053: Black London, 1895

In late January 1895 The Times reported a case at Bow Street magistrate’s court when Maude Branscombe accused Alexander Hamilton Gunn of using threats. Gunn, a railway constructor, had asked Miss Branscombe to live with him, and she had left her stage career to do that. A popular stage beauty who was possibly the most photographed woman of the 1880s, she had left Gunn’s London home when he was absent in Scotland. Gunn was bound over for twelve months despite the testimony of his “negro servant” Joseph Coleridge who had testified that the couple were most affectionate.

On 9 May 1895 The Times reported that a “negro” aged 20, named Prince Alison, charged with false pretences, had been sentenced to nine months in prison with hard labour. Apparently a West African, he had defrauded innkeepers, “lived in luxury, drove about in hansoms [cabs], and had run up a bill with one-cabman for £1 19s in fares, which he never paid”.

Some days later there were details of the Somalis who had come as living exhibits to erect huts and live in the grounds of the Crystal Palace exhibition centre in south London. 53 men, six women, and six children were to be on display all summer – along with twenty camels, six lions, and other beasts. The central nave of the glass hall had paintings, maps, tusks, a ceremonial umbrella from Nigeria and other items from travellers and the Imperial Institute.

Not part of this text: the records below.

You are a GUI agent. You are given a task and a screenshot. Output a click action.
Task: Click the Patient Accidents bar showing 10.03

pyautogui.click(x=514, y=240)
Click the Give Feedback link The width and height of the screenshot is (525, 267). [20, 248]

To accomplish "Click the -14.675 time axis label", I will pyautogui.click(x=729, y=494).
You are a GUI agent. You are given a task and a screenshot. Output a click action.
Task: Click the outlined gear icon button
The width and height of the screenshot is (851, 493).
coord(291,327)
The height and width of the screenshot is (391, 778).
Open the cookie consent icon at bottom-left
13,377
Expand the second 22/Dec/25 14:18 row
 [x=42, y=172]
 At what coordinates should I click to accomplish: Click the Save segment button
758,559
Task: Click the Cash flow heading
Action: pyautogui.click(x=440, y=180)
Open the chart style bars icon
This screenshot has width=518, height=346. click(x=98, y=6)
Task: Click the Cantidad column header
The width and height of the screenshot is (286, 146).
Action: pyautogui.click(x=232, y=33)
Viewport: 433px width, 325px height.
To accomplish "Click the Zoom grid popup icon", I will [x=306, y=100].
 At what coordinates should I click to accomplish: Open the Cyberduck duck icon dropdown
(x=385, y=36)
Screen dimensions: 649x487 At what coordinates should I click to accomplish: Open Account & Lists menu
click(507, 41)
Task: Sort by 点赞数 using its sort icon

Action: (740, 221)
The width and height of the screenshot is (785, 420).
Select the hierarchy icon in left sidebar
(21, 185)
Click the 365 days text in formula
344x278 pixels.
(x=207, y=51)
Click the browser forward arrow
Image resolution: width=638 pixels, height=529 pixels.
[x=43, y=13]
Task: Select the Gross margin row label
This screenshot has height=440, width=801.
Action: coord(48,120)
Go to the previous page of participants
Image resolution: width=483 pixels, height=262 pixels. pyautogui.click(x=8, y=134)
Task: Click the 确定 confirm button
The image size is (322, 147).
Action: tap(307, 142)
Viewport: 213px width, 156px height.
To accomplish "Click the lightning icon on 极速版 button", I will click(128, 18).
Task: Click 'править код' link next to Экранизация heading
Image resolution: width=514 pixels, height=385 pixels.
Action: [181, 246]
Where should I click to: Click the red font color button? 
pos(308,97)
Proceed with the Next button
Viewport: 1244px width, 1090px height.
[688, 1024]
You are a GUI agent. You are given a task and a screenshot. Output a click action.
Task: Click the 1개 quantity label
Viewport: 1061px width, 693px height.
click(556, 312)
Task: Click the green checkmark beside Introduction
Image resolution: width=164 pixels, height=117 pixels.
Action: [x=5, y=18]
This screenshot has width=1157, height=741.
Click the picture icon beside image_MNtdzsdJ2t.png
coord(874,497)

On 9 September the Daily Telegraph had a detailed report, from the Bow Street court, where Daniel Jenkins, a Baptist minister from South Carolina, had been seeking permission for a group of child musicians to play on the streets of London and was thwarted as it was illegal for anyone under 11 years to perform for profit on the streets. The editorial said “to let loose a brass band of thirteen Negro children upon an urban population suffering from nerves is likely to create almost as many orphans as it would relieve”. The magistrate gave the Revd Jenkins one pound. Jenkins made contacts with the Baptist community, spoke at Spurgeon’s church in the Elephant and Castle district (south London), visited orphanages in nearby Stockwell and in Bristol, was reported in the Baptist and had support from Sir George Williams (who had founded the Y.M.C.A.). Jenkins and a band from his orphanage worked at the Anglo-American Exposition in London May-September 1914.

At the end of October 1895 The Times printed a letter from Paulus Moort, M.D. who wrote from 21 Queen’s Square (sic), Bloomsbury, “as a negro” and a citizen of Liberia. He was responding to criticisms of Liberia by the Bishop of Sierra Leone. Moort, ordained in New York in 1883, seems to have been born in the U.S.A. and worked in Liberia as a missionary. His name was to be listed among “self-made strong characters” named in the Journal of Negro History (Vol 8, No 1) many years later.

From early September to late November, three paramount chiefs from Bechuanaland (now: Botswana) toured Britain, visiting 44 towns: their impact has been brilliantly detailed by Neil Parsons in King Kharma, Emperor Joe and the Great White Queen: Victorian Britain through African Eyes (University of Chicago Press, 1998).